At one time—for a long time, actually—I’d allowed him to get away with that. I had no intention of doing that again. Not ever.

“Of course you did,” he said. “Nothing I did was ever enough for you.”

“I never pressured you to give me more,” I countered. “I was afraid to do that because, deep down, I never thought I was good enough for you.”

“I never said anything of the sort.” He had the balls to pretend to be shocked by my words. “I never looked at you any differently, despite how you were raised.”

And there it was. The backhanded way he insulted me while pretending he was doing something else.

“There’s nothing wrong with how I was raised,” I replied.

“I didn’t say there was. It was just very different from how I was raised.”

“You pretend that you were raised better than I was,” I snapped. “You think because your parents have money and you were invited to all the best parties that you’re somehow better than everybody else.”

“Do I pretend that, or are you so embarrassed about how you were raised that you put that on me when it’s really you thinking it?”

“I don’t have a problem with how I was raised,” I gritted out. “I had a great childhood.”

“With a flake of a mother and an absentee father.”

He wasn’t wrong.

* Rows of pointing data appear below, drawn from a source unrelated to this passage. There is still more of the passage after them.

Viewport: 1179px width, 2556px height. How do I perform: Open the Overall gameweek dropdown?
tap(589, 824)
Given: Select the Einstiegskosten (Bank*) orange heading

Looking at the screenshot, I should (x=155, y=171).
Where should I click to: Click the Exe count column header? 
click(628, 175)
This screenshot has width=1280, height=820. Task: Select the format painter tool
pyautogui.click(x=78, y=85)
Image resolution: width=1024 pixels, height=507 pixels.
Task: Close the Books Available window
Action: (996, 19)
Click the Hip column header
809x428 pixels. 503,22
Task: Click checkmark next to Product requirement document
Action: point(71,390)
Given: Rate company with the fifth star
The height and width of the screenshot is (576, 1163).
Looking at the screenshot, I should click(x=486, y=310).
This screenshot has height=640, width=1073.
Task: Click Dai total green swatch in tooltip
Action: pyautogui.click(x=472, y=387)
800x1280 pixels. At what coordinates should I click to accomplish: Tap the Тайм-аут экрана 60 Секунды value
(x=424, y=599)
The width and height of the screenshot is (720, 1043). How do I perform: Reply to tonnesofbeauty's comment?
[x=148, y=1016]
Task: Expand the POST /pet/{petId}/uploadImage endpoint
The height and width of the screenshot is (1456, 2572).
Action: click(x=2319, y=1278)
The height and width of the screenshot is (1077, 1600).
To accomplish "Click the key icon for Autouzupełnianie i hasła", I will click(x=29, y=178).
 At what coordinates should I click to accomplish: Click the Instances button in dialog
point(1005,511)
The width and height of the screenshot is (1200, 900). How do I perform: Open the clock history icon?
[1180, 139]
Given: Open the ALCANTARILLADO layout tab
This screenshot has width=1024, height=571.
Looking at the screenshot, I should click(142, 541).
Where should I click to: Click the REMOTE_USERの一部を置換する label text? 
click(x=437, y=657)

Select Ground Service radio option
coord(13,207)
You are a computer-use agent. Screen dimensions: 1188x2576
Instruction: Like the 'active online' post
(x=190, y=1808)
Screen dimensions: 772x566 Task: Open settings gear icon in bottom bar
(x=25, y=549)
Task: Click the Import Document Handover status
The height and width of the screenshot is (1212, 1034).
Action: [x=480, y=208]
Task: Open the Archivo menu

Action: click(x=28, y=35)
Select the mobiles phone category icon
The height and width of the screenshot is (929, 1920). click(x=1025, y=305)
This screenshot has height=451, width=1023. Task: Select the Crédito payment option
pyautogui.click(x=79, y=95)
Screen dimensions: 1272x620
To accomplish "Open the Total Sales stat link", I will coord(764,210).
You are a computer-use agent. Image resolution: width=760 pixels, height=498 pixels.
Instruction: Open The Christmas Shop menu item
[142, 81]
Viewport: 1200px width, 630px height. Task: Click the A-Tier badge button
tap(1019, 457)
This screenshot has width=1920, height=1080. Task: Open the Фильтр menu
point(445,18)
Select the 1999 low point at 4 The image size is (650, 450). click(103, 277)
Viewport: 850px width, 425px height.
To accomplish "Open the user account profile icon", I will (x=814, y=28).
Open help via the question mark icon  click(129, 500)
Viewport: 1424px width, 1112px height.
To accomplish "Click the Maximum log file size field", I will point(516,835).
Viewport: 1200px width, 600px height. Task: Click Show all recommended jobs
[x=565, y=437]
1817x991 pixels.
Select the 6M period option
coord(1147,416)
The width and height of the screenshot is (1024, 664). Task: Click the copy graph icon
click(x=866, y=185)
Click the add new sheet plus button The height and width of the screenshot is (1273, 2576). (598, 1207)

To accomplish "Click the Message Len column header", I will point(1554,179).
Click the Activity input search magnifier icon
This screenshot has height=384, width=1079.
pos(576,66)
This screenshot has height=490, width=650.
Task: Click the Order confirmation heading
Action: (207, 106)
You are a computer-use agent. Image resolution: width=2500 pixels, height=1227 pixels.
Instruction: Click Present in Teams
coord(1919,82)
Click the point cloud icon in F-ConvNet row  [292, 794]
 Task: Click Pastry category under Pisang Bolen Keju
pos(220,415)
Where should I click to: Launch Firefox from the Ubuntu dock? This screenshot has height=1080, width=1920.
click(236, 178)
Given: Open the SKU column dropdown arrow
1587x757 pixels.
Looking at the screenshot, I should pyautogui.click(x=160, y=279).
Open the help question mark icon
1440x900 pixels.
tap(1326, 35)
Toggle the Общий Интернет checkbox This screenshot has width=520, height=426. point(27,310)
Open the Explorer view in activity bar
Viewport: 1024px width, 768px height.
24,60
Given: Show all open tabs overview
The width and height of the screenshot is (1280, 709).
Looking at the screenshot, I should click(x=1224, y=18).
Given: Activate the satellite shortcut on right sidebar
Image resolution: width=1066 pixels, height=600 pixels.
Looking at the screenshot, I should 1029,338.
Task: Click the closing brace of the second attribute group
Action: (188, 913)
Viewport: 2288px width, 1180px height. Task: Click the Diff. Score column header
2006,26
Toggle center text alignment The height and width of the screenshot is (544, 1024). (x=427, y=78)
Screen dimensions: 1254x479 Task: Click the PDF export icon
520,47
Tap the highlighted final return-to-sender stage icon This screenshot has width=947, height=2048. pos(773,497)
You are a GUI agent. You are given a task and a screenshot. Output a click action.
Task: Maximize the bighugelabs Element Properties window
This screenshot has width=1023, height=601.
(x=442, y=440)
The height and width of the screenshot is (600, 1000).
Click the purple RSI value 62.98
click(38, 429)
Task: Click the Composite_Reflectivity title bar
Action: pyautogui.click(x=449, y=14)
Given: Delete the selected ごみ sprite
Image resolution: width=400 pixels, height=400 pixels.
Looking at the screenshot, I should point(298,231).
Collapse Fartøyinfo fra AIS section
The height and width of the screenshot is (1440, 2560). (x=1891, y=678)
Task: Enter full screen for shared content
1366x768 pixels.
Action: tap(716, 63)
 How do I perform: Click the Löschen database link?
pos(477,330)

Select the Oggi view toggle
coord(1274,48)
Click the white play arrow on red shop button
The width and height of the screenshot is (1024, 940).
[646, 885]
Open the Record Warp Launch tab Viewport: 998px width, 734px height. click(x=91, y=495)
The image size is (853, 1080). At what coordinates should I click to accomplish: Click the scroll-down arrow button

My mother, by her own admission, was a flake. I barely knew my father. This was what Preston did, though. He belittled me with insults hidden behind simple statements. I hated it.

“My mother is the best person I know.” I chose my words carefully. “She’s a bit of a flake. She would tell you that. She finds joy in life, though. You’ve never found joy in anything, at least not as long as I’ve known you.”

“I found joy in you.” He said it with all the sincerity of a used-car salesman.

Rather than argue, I asked the obvious question. “When?”

That threw him. “What do you mean?”

“When did you find joy in me?”

He obviously hadn’t been prepared for that question, because he finally faltered. “I don’t think I understand the question. I found joy in everything you did.”

“Give me a ‘for instance.’”

“I don’t… I…”

“Just one memory of you finding joy in me,” I pressed. “I’ll wait.” As if to prove my point, I took a big bite of my sandwich and methodically chewed. By the time I’d swallowed, he stilllooked lost. “You didn’t find joy in me, Preston,” I said when it became obvious he wasn’t going to come up with an answer. “You just didn’t like explaining that I was the one who left you.”

Anger flashed in his eyes, but he shuttered it quickly. “You took what happened with Tiffany too personally. It had nothing to do with you.”

“You cheating on me had nothing to do with me? How does that work?”

“I didn’t look at it as cheating. It was just… stress relief.”

“Hmm.” I sipped my latte again, if only to give myself something to do with my hands. “That’s quite the hoop you’re trying to jump through.”

“It’s true. I love you. I have always loved you.” He showed no emotion. No, that line was just an item to be checked off his to-do list. It always had been.